Notably, Fastmarkets’ daily steel hot-rolled coil index, fob mill US reached an all-time high of $75.43 per hundredweight on Friday April 30; the index was last calculated at $74.09 per cwt ($1,481.80 per short ton) on Wednesday May 5.

Fastmarkets’ aluminium P1020A premium, ddp Midwest US hit its own all-time high of 26-27 cents per lb on April 30, up by 8.16% from its previous record of 24-25 cents per lb and up by 60.61% from 16-17 cents per lb at the start of March.

Those companies are “currently struggling to meet demand and stay competitive due to supply shortages, long lead times and artificially high prices for their key inputs,” Cammu noted.

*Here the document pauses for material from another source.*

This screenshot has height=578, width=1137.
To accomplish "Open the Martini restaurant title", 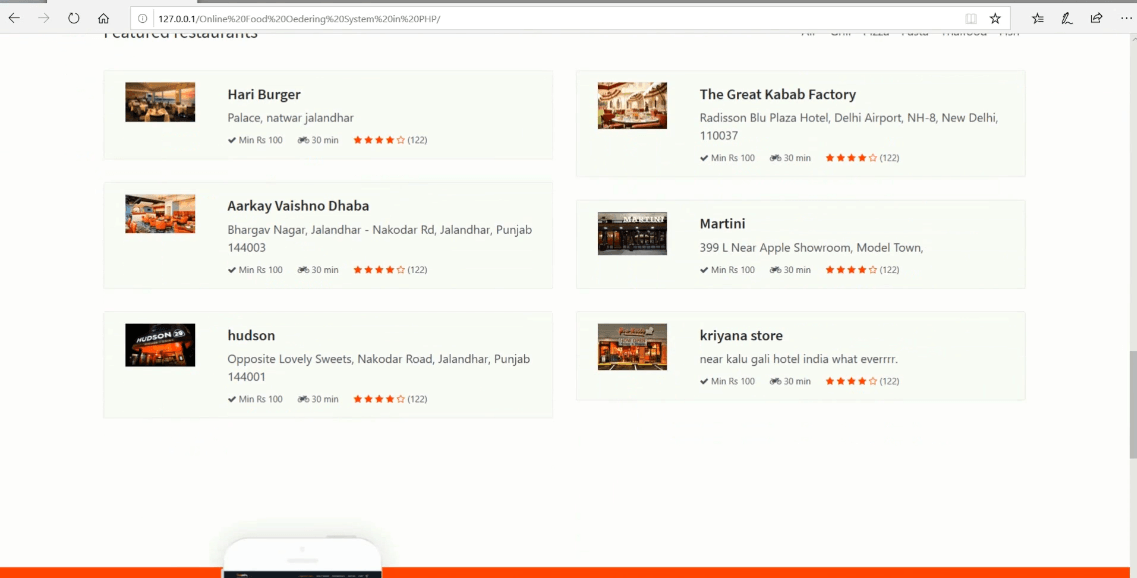I will (x=722, y=224).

Indeed, the letter pointed to lead times that have stretched to 16-20 weeks, or even longer, compared with typical delivery times of four to six weeks.

“On some products, American businesses pay 40% more for similar steel compared to their European counterparts - an unsustainable situation for any US employer,” according to the letter.

Therefore, a continuation of the Section 232 tariffs would put a drag on manufacturing companies and stifle growth while the US economy attempts to recover from Covid-19 pandemic, Cammu claimed.

“Without termination of the tariffs, this situation will worsen if Washington moves forward with an infrastructure bill to invest in America, as these projects will create more strain on domestic steel and aluminium supplies, causing delays in construction and risking manufacturing jobs,” the letter said. 

The coalition has previously called for the termination of the trade measures, and argued in March that US Commerce Secretary Gina Raimondo was mistaken about the success of the Section 232 steel and aluminium tariffs.